> **SHORT EXERCISE**:
Reproduce the forum thread below about a wrong result set from a join across MongoDB and MS SQL Server data sources word for word, from start to finish.

**** EXCERPT TO READ ****

12 Replies Latest reply on Jan 29, 2018 5:06 PM by andriyg

    Wrong result set for query against Mongo and MSSql datasources

    andriyg

      hello,

      I have two datasorces: MongoDB and MS SQL Server. And trying to perform join across these datasources with TEIID

       

      here is DDL generated for tables I'm trying to join

       

      CREATE FOREIGN TABLE test_table_mssql (

        id_column string(250) OPTIONS (NAMEINSOURCE '"id_column"', NATIVE_TYPE 'varchar'),

        numeric_col integer OPTIONS (NAMEINSOURCE '"numeric_col"', NATIVE_TYPE 'int')

      ) OPTIONS (NAMEINSOURCE '"foodmart"."dbo"."test_table_mssql"', UPDATABLE TRUE, CARDINALITY 31);

       

      CREATE FOREIGN TABLE MONGO_COLUMNS (

        MONGO_ID_COLUMN string(255) OPTIONS (NAMEINSOURCE '"MONGO_ID_COLUMN"', CHAR_OCTET_LENGTH 510, NATIVE_TYPE 'STRING'),

        "_ID" string(24) NOT NULL OPTIONS (NAMEINSOURCE '"_ID"', CHAR_OCTET_LENGTH 48, NATIVE_TYPE 'STRING'),

        MONGO_NUMERIC_COLUMN integer OPTIONS (NAMEINSOURCE '"MONGO_NUMERIC_COLUMN"', NATIVE_TYPE 'INTEGER'),

        CONSTRAINT SYS_PK_10147 PRIMARY KEY("_ID"),

        CONSTRAINT SYS_IDX_10146 UNIQUE("_ID")

**** STORED DATA ****

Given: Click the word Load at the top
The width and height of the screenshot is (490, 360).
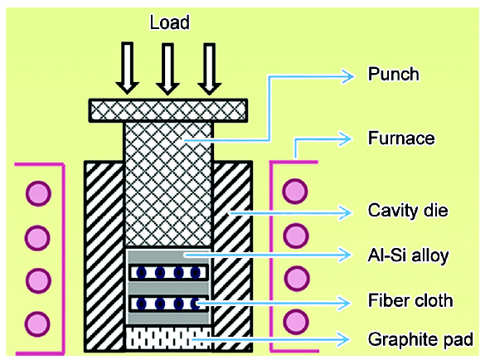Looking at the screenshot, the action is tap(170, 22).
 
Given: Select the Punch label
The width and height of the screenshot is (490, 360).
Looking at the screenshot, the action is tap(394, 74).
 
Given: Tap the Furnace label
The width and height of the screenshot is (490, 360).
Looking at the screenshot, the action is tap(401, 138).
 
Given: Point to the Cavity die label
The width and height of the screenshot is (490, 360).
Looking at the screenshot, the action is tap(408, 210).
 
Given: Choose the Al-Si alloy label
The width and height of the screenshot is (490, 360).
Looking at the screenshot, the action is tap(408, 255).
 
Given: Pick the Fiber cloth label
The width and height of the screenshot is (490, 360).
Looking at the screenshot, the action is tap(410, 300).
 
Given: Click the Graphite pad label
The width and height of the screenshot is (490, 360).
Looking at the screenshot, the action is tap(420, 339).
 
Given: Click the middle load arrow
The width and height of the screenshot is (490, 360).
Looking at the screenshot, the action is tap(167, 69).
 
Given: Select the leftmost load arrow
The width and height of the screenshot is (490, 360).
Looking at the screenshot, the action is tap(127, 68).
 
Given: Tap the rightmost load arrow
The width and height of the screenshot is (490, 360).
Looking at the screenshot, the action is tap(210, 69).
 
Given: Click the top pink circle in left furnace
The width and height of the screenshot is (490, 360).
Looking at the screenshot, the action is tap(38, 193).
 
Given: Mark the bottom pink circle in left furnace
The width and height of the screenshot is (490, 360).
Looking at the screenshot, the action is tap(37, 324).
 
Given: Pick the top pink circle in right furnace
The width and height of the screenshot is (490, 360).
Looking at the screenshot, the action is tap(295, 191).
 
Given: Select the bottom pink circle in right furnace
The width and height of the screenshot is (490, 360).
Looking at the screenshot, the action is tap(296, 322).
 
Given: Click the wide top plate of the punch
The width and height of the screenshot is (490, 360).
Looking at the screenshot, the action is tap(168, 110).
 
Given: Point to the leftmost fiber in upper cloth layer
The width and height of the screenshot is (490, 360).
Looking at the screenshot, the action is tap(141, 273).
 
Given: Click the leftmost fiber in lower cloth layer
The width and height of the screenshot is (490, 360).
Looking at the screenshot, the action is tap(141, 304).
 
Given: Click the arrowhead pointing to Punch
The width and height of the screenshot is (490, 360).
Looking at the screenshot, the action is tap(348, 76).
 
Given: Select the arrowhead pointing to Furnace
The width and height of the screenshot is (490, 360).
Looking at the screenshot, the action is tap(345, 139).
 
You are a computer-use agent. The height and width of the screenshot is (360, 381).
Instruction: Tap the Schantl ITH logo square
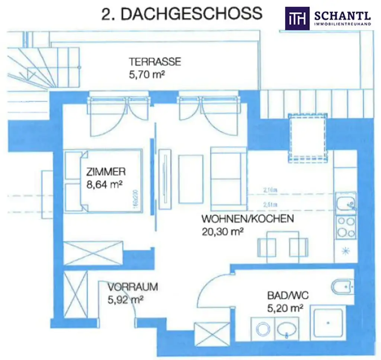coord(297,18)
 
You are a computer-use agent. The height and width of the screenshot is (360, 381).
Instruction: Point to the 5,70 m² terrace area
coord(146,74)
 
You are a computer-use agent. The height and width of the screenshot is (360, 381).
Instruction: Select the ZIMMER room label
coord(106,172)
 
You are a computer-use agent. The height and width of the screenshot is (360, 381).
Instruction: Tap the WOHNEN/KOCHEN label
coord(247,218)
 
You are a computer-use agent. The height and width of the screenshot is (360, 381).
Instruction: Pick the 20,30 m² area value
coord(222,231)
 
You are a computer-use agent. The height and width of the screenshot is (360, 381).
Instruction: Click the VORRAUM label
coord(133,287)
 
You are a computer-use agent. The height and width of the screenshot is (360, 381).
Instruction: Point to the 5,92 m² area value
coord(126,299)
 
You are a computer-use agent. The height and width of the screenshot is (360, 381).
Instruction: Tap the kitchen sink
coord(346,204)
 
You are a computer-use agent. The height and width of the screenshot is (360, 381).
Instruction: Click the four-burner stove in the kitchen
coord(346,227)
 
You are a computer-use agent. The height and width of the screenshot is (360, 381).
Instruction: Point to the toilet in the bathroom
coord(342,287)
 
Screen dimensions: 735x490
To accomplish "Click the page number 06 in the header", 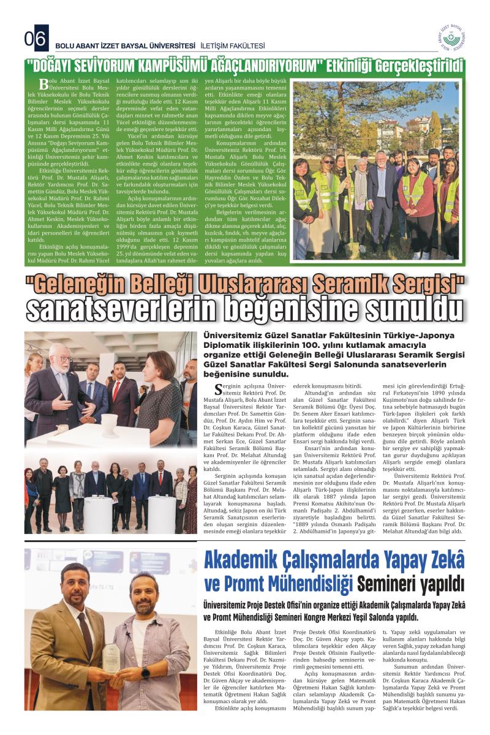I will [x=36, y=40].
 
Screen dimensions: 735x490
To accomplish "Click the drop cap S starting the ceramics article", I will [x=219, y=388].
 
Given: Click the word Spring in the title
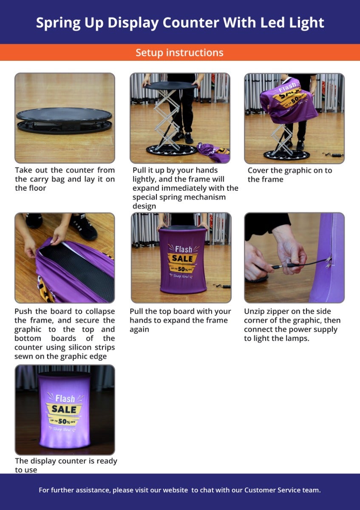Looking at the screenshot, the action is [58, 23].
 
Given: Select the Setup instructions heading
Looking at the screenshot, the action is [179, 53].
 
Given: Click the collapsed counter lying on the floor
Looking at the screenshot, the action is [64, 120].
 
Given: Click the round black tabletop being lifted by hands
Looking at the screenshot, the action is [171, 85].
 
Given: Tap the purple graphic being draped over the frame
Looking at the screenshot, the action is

****

> **THE REPLY**:
12 Replies Latest reply on Jan 29, 2018 5:06 PM by andriyg

    Wrong result set for query against Mongo and MSSql datasources

    andriyg

      hello,

      I have two datasorces: MongoDB and MS SQL Server. And trying to perform join across these datasources with TEIID

       

      here is DDL generated for tables I'm trying to join

       

      CREATE FOREIGN TABLE test_table_mssql (

        id_column string(250) OPTIONS (NAMEINSOURCE '"id_column"', NATIVE_TYPE 'varchar'),

        numeric_col integer OPTIONS (NAMEINSOURCE '"numeric_col"', NATIVE_TYPE 'int')

      ) OPTIONS (NAMEINSOURCE '"foodmart"."dbo"."test_table_mssql"', UPDATABLE TRUE, CARDINALITY 31);

       

      CREATE FOREIGN TABLE MONGO_COLUMNS (

        MONGO_ID_COLUMN string(255) OPTIONS (NAMEINSOURCE '"MONGO_ID_COLUMN"', CHAR_OCTET_LENGTH 510, NATIVE_TYPE 'STRING'),

        "_ID" string(24) NOT NULL OPTIONS (NAMEINSOURCE '"_ID"', CHAR_OCTET_LENGTH 48, NATIVE_TYPE 'STRING'),

        MONGO_NUMERIC_COLUMN integer OPTIONS (NAMEINSOURCE '"MONGO_NUMERIC_COLUMN"', NATIVE_TYPE 'INTEGER'),

        CONSTRAINT SYS_PK_10147 PRIMARY KEY("_ID"),

        CONSTRAINT SYS_IDX_10146 UNIQUE("_ID")